**Required work**
Print exactly the lines from the one that contains "The width and" through the final line of the entries below, both included, and nothing else; omit the pictures.

◇ ◇ ◇ ◇ ◇ ◇ ◇

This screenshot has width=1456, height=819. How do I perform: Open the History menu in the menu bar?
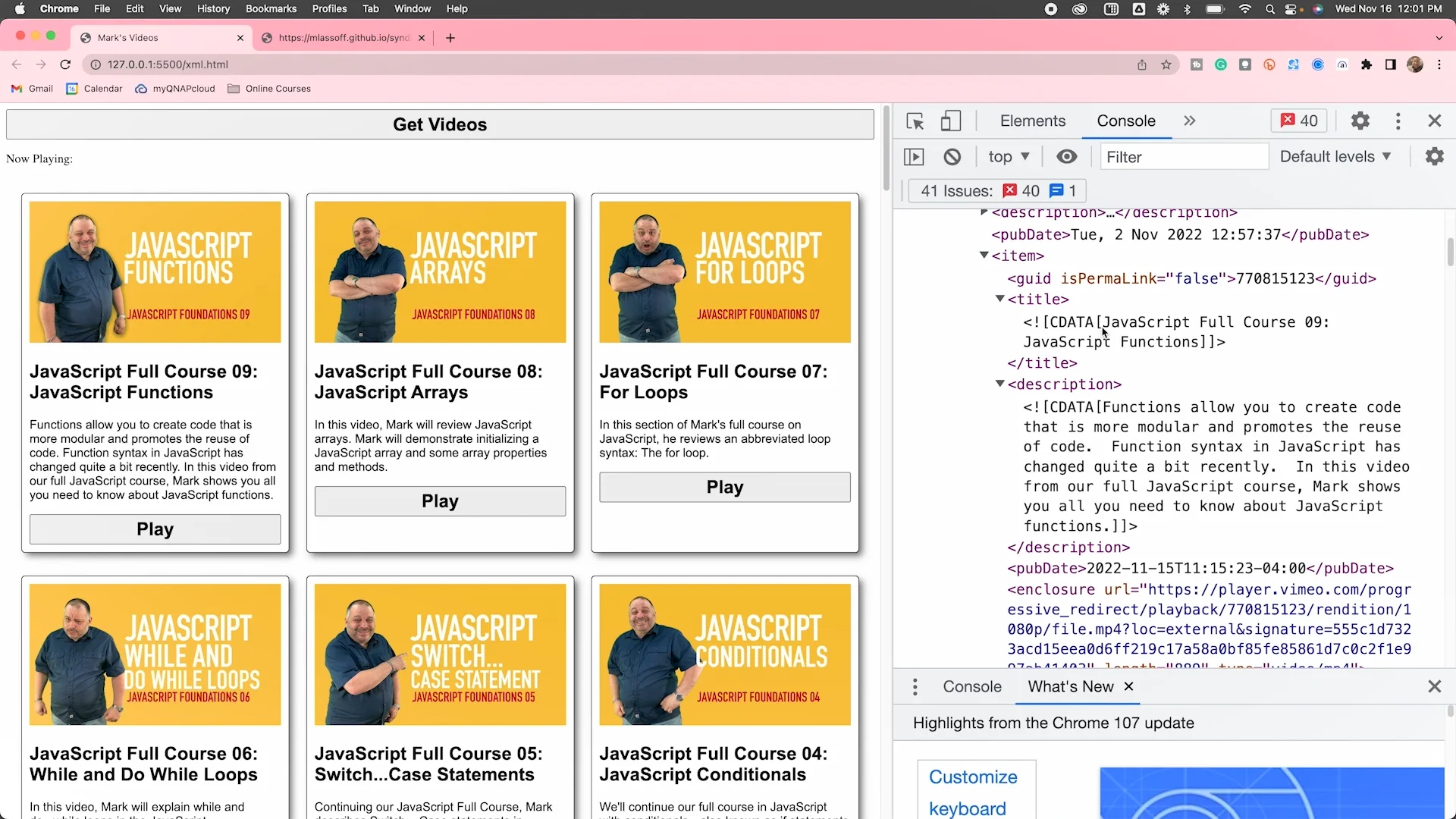tap(213, 9)
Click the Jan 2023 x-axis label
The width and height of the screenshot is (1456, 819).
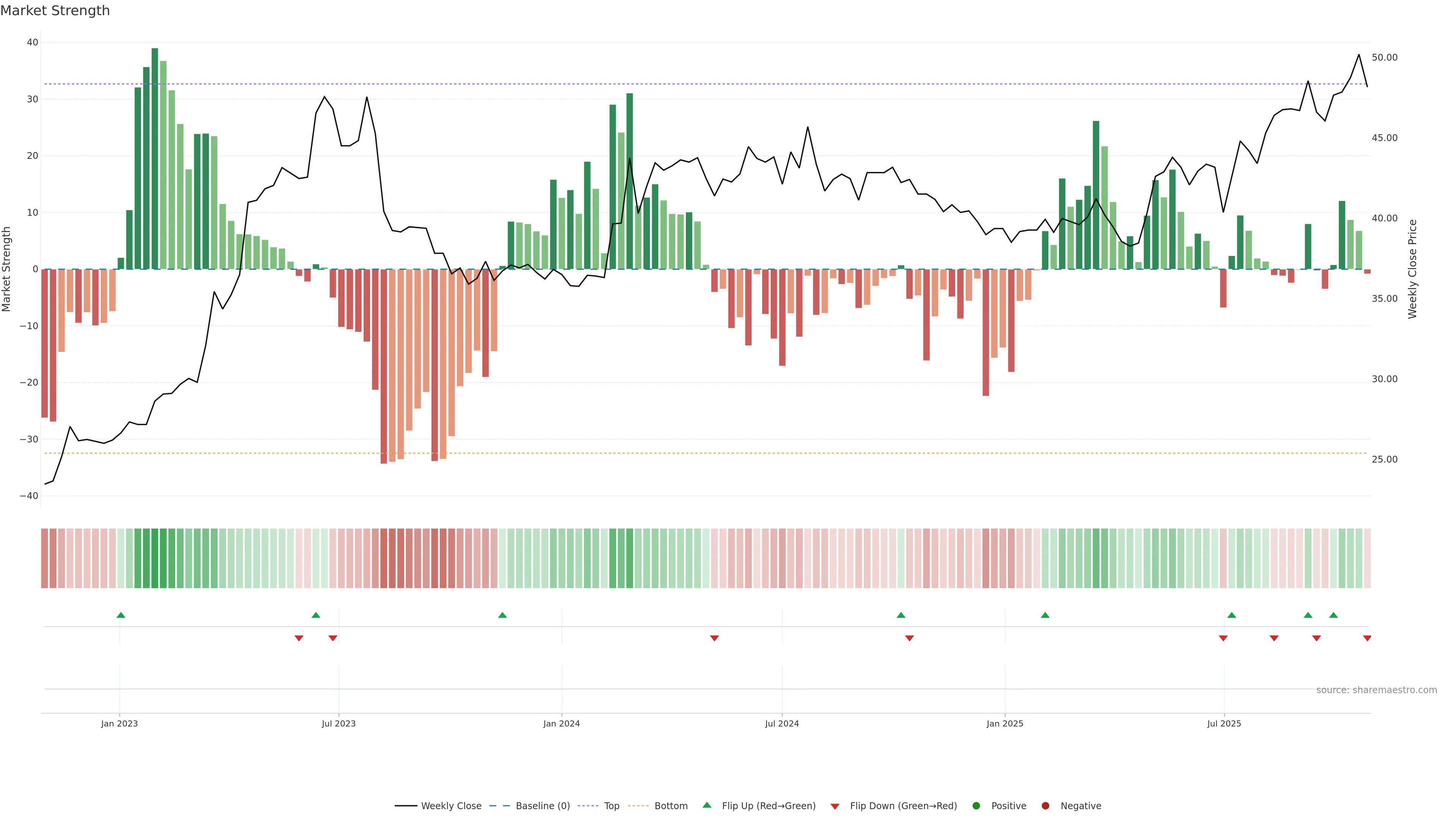point(119,723)
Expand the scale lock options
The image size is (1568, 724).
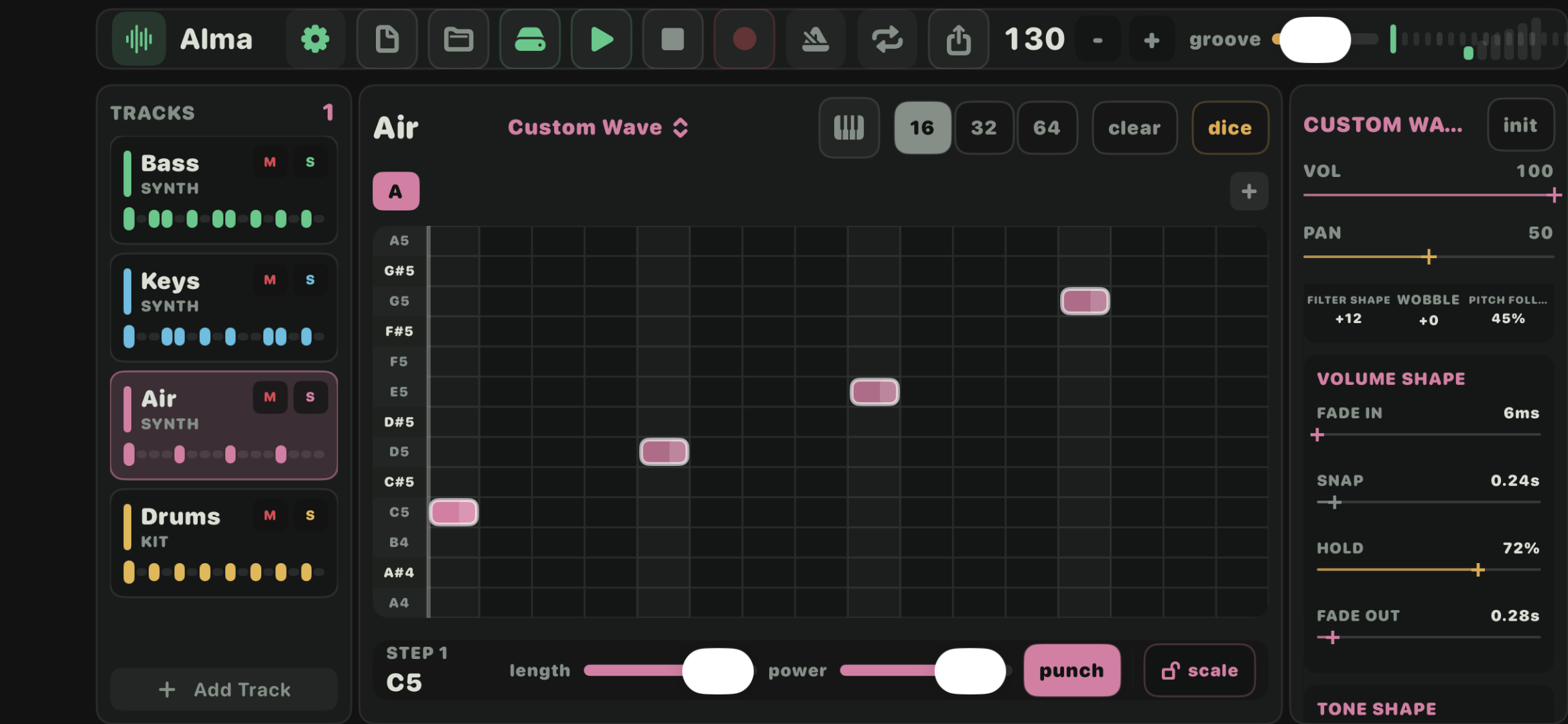pos(1199,670)
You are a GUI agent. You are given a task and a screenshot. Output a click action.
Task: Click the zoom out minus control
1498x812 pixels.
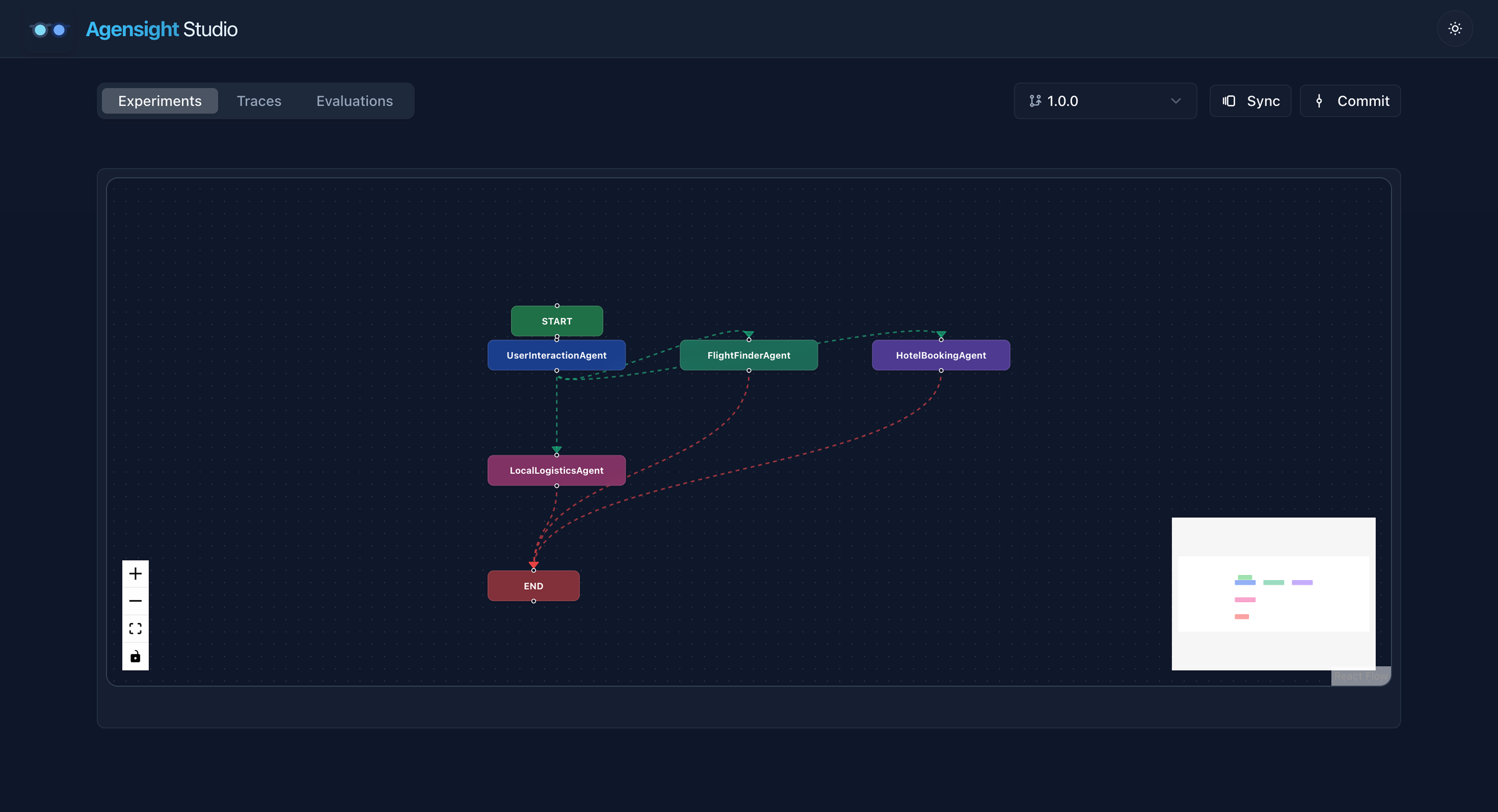[x=135, y=601]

◇ ◇ ◇ ◇ ◇ ◇ ◇

**Output of the task**
The width and height of the screenshot is (1456, 819).
point(119,723)
Expand the scale lock options
The image size is (1568, 724).
pos(1199,670)
You are a GUI agent. You are given a task and a screenshot. Output a click action.
Task: Click the zoom out minus control
1498x812 pixels.
[x=135, y=601]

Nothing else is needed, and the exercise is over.